• What you have to do: Could you reproduce, from the records below, everything from the line with "You are a GUI" down to the line with "Screen dimensions: 267x549", keeping both of those lines and changing nothing?

• Exercise material:
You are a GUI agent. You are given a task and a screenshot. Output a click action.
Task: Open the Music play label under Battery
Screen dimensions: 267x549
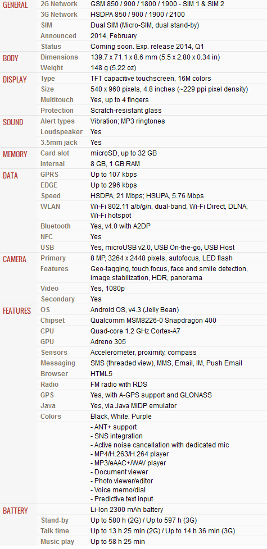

--

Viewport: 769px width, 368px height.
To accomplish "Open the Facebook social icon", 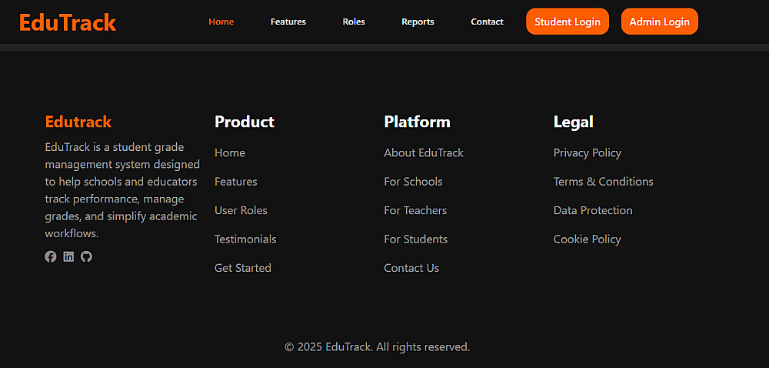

• Expected answer:
You are a GUI agent. You are given a task and a screenshot. Output a click action.
Task: Open the Music play label under Battery
Screen dimensions: 267x549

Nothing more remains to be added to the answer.